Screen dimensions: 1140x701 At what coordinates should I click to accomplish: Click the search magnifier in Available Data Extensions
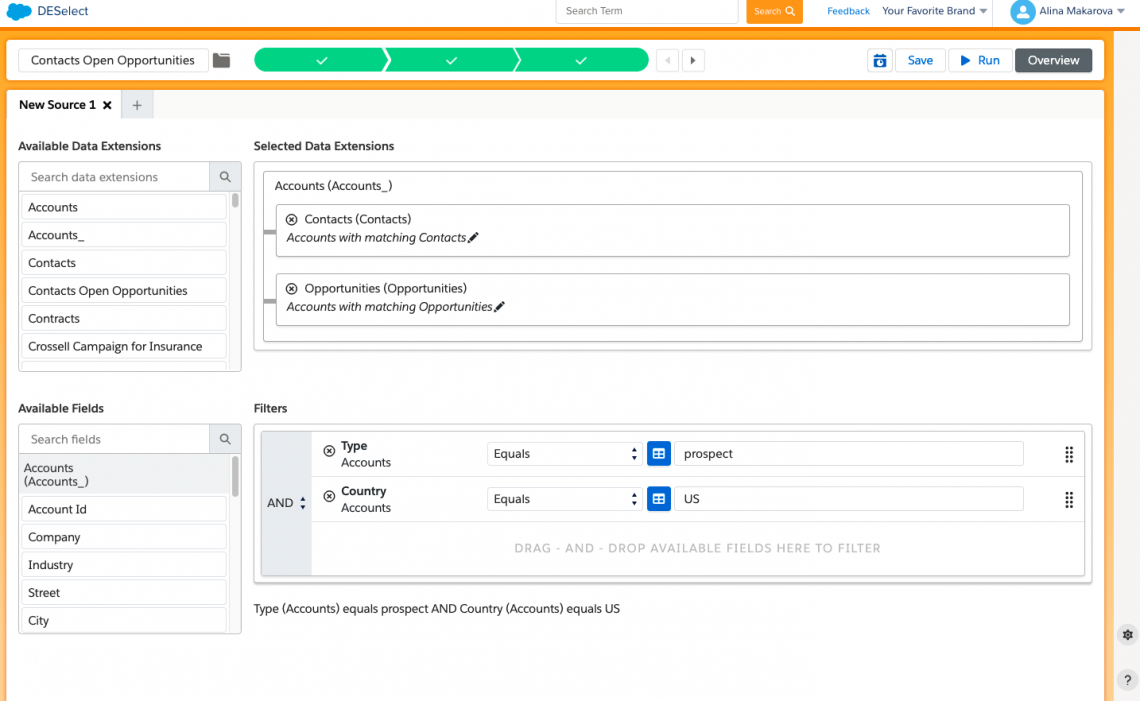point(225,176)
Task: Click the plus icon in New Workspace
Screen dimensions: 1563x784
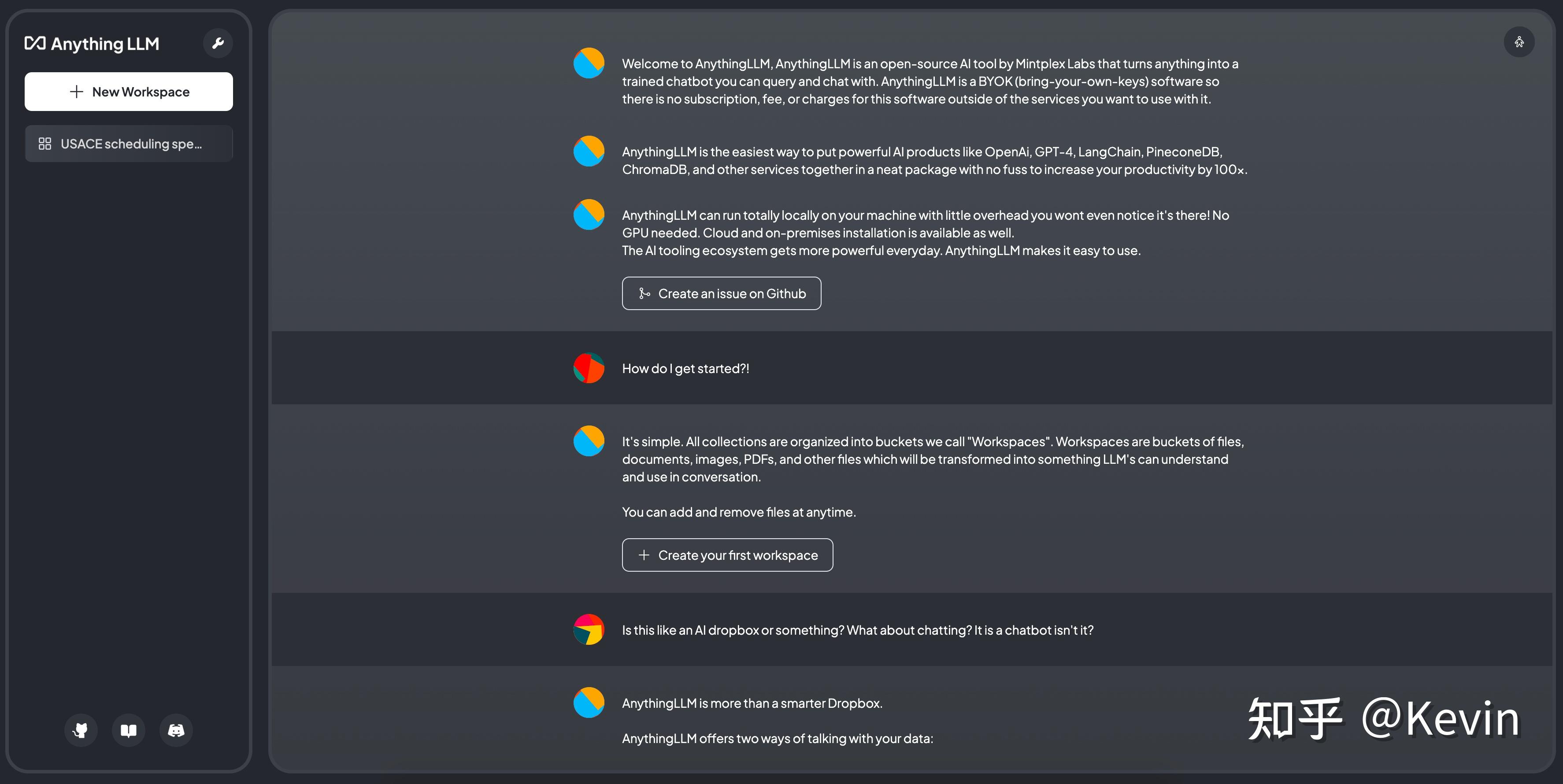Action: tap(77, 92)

----------------

**Problem to solve:** Where the line holding "Task: Click the plus icon in New Workspace" appears, start copying, and continue exactly through the last line of the listing, both ends included, skipping the pictures.

**Solution below:**
Task: Click the plus icon in New Workspace
Screen dimensions: 1563x784
Action: tap(77, 92)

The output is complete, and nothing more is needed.